On February 25-26, the US Food and Drug Administration will hold a public meeting to discuss “oocyte modification in assisted reproduction for the prevention of transmission of mitochondrial disease.” This will be the first public meeting ever held by the FDA to consider a form of human germline modification – inheritable genetic changes made to eggs, sperm or embryos.
The technique (which has also been referred to as “mitochondrial manipulation,” mitochondrial replacement” and “three-parent IVF”) raises grave safety and social concerns. It carries a wide range of predictable and unpredictable risks for any resulting children and for future generations, and could open the door to further germline manipulations.
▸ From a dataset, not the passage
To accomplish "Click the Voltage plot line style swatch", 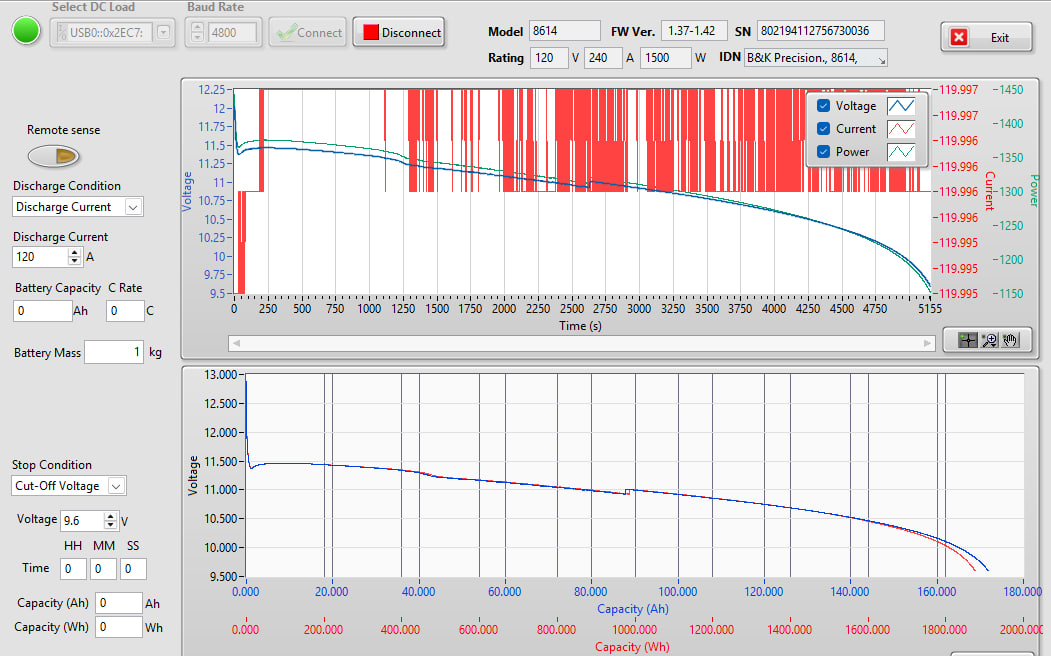I will pyautogui.click(x=903, y=106).
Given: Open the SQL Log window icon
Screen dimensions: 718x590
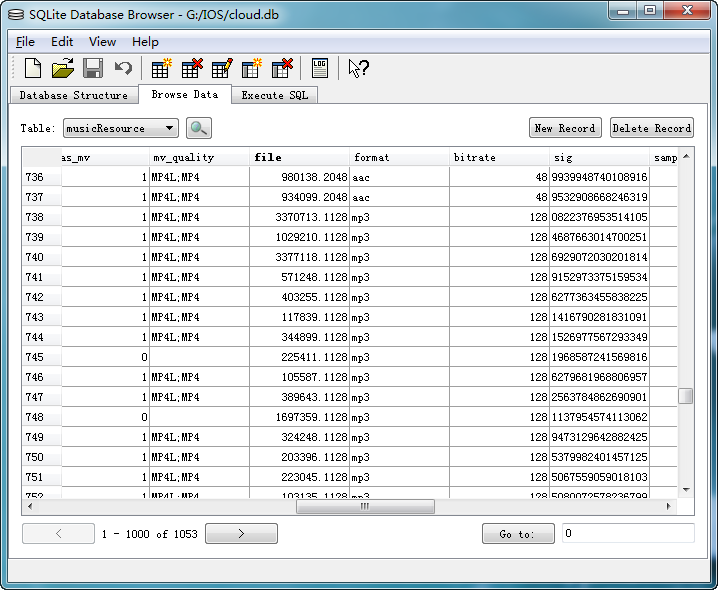Looking at the screenshot, I should (x=319, y=68).
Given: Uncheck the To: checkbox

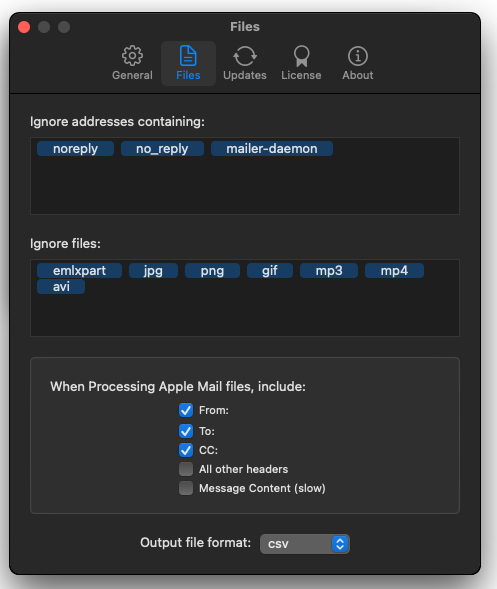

If the FDA were to approve a human clinical trial of oocyte modification, it would be the first time any jurisdiction in the world has authorized intentional genetic modification of children and their descendants.
A sign-on letter with more than 250 signatories echoes these concerns, and calls on the agency “not to allow the techniques under consideration to move to human clinical trial…because of the profound safety, efficacy, policy and social problems they would pose.” The letter was prepared and circulated by the Center for Genetics and Society and the International Center for Technology Assessment, a project of the Center for Food Safety, and has been sent to the FDA.
“The number of people who signed this letter, from thirteen different countries, 42 states and diverse professions and interests, speaks to the widespread concern about efforts to genetically engineer humans,” said Marcy Darnovsky, PhD, executive director of the Center for Genetics and Society.
The FDA meeting will not consider what its briefing document recognizes as “ethical and social policy issues related to genetic modification of eggs and embryos” that “have the potential to affect regulatory decisions.” It puts these issues “outside the scope of this meeting.” Further, none of the FDA committee members are social scientists, bioethicists, or policy experts; nor does the committee include public interest advocates, women’s health advocates, or children’s advocates.
“We commend the FDA for holding a public meeting and inviting public comments on this controversial issue,” Darnovsky said. “But narrowing the deliberations – and the deliberators – this way means that key concerns will be difficult or impossible even to raise.”
Some 40 countries, including many with robust biotechnology and biomedical sectors, have adopted laws to prohibit human germline modification. If the United States chooses to violate this international near-consensus, especially without having any laws in place to regulate the usage or safety of the techniques, it would set an extremely troubling global precedent.
“This is a biologically extreme procedure that puts any resulting children at serious risk, and that breaks a long-standing international consensus against producing genetically engineered humans,” Darnovsky continued. “Its developers defend oocyte modification as a way to allow a small number of women who are affected by a rare form of mitochondrial disease to have an unaffected and mostly genetically related child. But there are safer alternatives available for these few at-risk people. The case for such socially problematic and risky experimentation is simply not there.”